The long-awaited enactment of the Third Parties (Rights against Insurers) Act 2010 recently came into force. For those of us in the commercial sector, particularly construction, we should all be relieved by the enactment as it was designed to deal with the shortcomings of its predecessor, the 1930 Act.
Despite the fact that we are emerging from a recession, there are still a notable number of insolvencies across the construction sector at all levels. The 2010 Act is intended to streamline the procedure for claiming directly against a liability insurer of an insolvent or dissolved company, (the Company) who has caused loss to a third party to increase the prospect of recovery in one of the following ways:-
- by allowing that third party to issue proceedings directly against the insurer without having to first establish the liability of the Company.
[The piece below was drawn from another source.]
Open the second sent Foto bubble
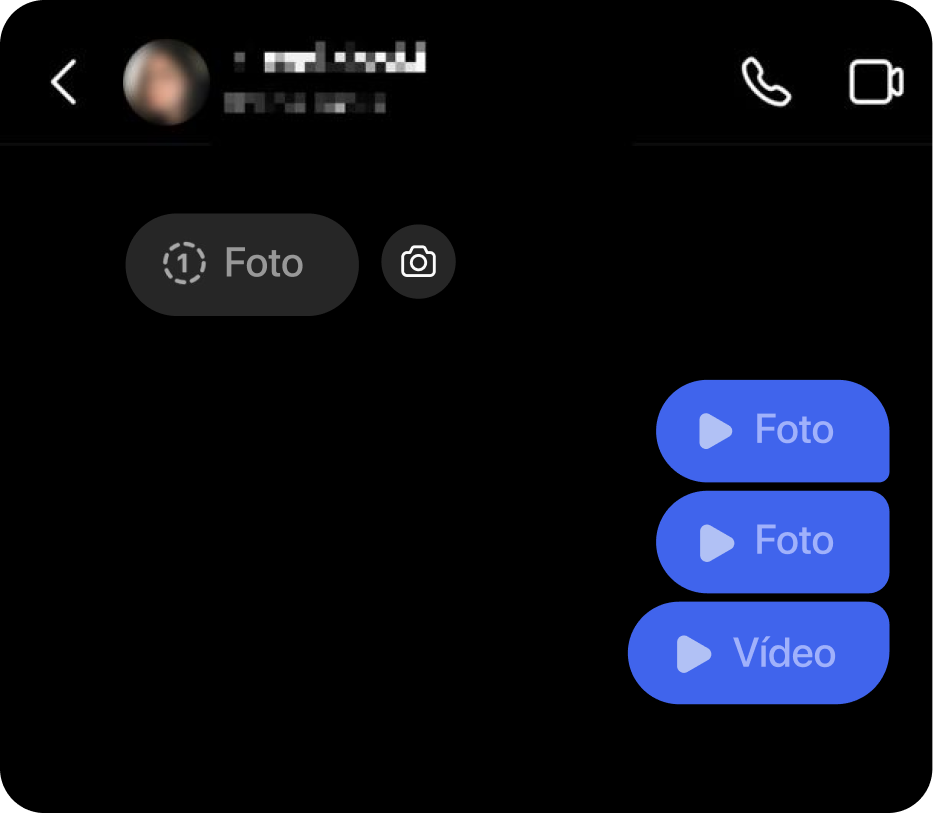 click(x=772, y=542)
This will help reduce legal costs which are often disproportionate in this type of litigation, as it removes the need to apply for permission to pursue the Company or to restore the Company to the Register of Companies. However, it is not all plain sailing as third parties still must ultimately establish the Company’s liability.
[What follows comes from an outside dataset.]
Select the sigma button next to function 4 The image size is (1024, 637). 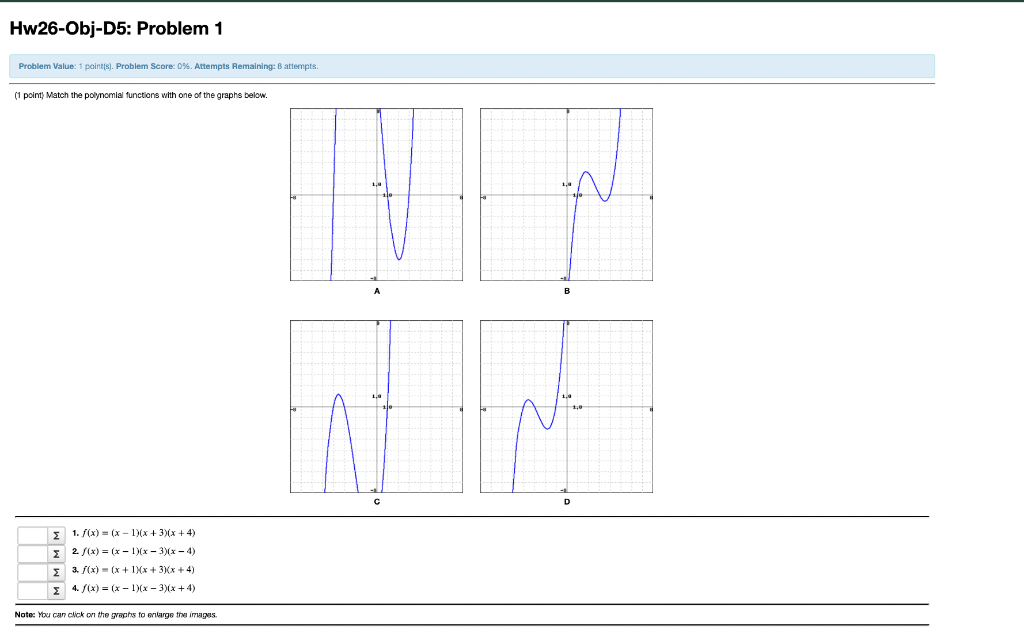(55, 588)
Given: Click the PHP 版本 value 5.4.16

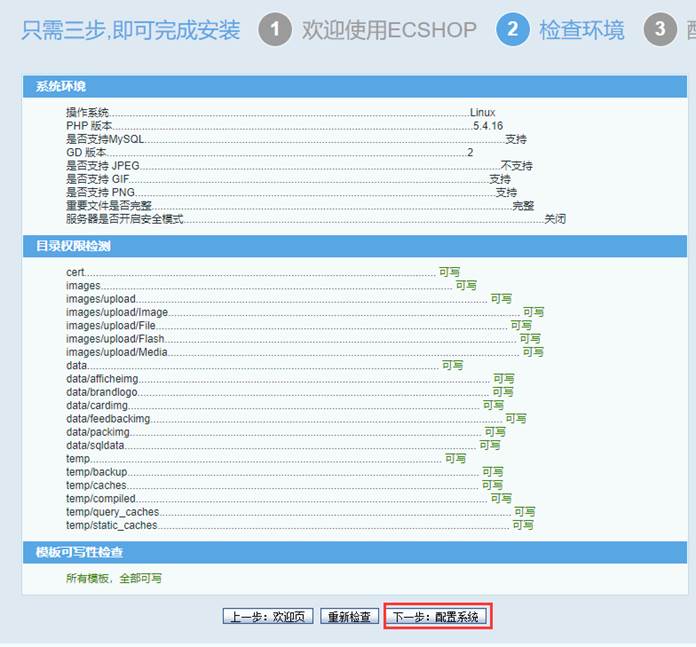Looking at the screenshot, I should (488, 126).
- you will also be pleased to hear that the number of defences insurers can raise against a third party claim are also being diminished moving forward under the 2010 Act. So what does this mean for the third party? Well, any condition in the insurance contract will be deemed fulfilled if the third party and the Company do what it requires. Therefore, the third party will be able to give notice of the claim to the insurer and the insurer will not be able to argue that the requirement has not been fulfilled just because the notice was not given by the Company. Additionally, any condition in the insurance contract that requires the Company to provide continuing information to the insurer once the claim has been notified, will not apply against a third party in cases where the Company has been dissolved.
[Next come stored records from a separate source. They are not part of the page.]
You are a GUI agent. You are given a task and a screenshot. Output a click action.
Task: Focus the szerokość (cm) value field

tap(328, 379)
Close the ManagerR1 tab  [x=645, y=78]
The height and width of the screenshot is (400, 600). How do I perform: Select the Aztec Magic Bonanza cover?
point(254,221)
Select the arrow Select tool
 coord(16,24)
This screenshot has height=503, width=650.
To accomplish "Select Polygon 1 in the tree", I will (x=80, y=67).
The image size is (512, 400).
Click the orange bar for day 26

- most, but not all, policies that incorporate a ‘pay first clause’ in the insurance contract will not apply to the third party. This is good news as the insurer will not be entitled to ask the Company to pay the third party before the third party can seek an indemnity from the insurer.
There are also much-improved rights to the third party to secure greater access to information about the Company’s insurance arrangements which is a bonus on the basis that it will help the third party evaluate the commercial merits of suing the insurer or not.
With litigation costs continually being scrutinised by the Court and constantly under review by the Civil Justice Council, the enactment of the 2010 Act is indeed good news – unless you are an Insurer!